Gene member table shows all the genes included in the module. Listed attributes are;

  1. Name: Gene name or Locus tag
  2. Common Name: Gene short name
  3. Type: Type of the feature, usually CDS.
  4. Gene ID: Link to NCBI Gene ID
  5. Chromosome: Chromosome name from annotation file
  6. Start/End:Feature start and end coordinates
  7. Strand: strand of the gene
  8. Description: Description of the gene from annotation file
  9. TF: If the gene is a Transcription Factor or not.

If you are browsing the Network Portal by using Gaggle/Firegoose, firegoose plugin will capture the NameList of the gene members. Captured names can be saved into your Workspace by clicking on "Capture" in the firegoose toolbar or can be directly sent other desktop and web resources by using "Broadcast" option.

Social

You can start a conversation about this module or join the existing discussion by adding your comments. In order to be able to add your comments you need to sign in by using any of the following services;Disqus, Google, Facebook or Twitter. For full compatibility with other network portal features, we recommend using your Google ID.

Definitions

Residual: is a measure of bicluster quality.

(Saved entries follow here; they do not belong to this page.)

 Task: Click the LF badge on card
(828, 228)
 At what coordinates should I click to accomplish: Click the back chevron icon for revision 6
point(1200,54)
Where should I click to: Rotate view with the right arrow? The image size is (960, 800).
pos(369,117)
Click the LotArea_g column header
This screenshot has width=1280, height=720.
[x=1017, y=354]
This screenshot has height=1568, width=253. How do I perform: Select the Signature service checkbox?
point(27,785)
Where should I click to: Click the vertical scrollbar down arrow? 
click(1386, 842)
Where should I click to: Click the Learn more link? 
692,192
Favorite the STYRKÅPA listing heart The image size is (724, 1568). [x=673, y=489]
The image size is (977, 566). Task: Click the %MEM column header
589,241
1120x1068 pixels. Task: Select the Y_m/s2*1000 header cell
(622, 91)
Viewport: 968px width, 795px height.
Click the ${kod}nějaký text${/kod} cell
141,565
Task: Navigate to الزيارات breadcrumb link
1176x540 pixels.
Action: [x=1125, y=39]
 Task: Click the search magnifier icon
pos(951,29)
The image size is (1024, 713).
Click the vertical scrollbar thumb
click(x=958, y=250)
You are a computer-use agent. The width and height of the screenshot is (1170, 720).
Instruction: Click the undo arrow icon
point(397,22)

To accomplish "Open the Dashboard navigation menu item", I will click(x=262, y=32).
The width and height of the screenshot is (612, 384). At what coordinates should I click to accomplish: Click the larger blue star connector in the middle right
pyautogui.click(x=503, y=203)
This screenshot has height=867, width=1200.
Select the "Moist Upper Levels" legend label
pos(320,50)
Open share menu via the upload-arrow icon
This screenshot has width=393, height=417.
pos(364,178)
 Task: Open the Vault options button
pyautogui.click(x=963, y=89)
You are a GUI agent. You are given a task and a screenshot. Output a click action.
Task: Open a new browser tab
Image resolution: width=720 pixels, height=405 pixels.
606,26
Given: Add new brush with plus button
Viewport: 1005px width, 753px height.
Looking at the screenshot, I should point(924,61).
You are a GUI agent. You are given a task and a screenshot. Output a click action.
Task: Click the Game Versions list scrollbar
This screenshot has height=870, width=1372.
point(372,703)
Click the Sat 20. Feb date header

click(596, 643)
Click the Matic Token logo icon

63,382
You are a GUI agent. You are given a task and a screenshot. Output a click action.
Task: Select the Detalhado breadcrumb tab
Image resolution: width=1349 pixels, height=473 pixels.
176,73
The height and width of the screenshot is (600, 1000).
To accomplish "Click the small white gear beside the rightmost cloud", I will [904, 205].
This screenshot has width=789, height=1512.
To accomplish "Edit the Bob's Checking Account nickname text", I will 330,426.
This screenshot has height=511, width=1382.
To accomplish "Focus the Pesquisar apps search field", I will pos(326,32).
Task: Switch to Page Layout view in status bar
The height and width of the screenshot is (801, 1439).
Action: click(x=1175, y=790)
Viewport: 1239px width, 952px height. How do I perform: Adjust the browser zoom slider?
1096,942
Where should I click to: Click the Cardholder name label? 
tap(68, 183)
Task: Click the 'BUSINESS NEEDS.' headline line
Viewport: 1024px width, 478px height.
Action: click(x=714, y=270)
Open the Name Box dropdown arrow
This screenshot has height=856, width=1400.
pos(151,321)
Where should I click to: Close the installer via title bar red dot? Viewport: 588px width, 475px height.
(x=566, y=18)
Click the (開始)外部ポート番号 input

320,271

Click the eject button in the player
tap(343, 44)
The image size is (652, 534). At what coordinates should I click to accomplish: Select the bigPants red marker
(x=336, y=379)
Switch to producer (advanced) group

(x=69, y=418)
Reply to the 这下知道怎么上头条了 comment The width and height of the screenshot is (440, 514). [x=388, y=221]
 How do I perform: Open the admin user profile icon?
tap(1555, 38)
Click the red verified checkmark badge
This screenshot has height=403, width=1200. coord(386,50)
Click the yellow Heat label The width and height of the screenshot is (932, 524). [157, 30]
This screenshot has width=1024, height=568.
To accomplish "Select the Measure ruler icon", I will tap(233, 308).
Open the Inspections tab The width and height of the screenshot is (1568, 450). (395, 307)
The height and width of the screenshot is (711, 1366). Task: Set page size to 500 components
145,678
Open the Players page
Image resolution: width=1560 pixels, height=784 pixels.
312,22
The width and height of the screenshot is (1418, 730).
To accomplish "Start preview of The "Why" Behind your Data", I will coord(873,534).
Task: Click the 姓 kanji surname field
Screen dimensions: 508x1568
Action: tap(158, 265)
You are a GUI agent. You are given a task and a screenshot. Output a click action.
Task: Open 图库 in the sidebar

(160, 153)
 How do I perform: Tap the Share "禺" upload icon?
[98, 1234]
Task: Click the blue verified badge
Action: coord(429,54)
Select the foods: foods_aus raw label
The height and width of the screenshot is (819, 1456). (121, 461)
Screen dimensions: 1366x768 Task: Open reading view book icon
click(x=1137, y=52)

Mean bicluster residual is smaller when the expression profile of the genes in the module is "tighter". So smaller residuals are usually indicative of better bicluster quality.

Expression Profile: is a preview of the expression profiles of all the genes under subset of conditions included in the module. Tighter expression profiles are usually indicative of better bicluster quality.

Motif e-value: cMonkey tries to identify two motifs per modules in the upstream sequences of the module member genes. Motif e-value is an indicative of the motif co-occurences between the members of the module.Smaller e-values are indicative of significant sequence motifs. Our experience showed that e-values smaller than 10 are generally indicative of significant motifs.

Genes: Number of genes included in the module.

Functions: We identify functional enrichment of each module by camparing to different functional categories such as KEGG, COG, GO etc. by using hypergeometric function. If the module is significantly enriched for any of the functions, this column will list few of the these functions as an overview. Full list of functions is available upon visiting the module page under the Functions tab.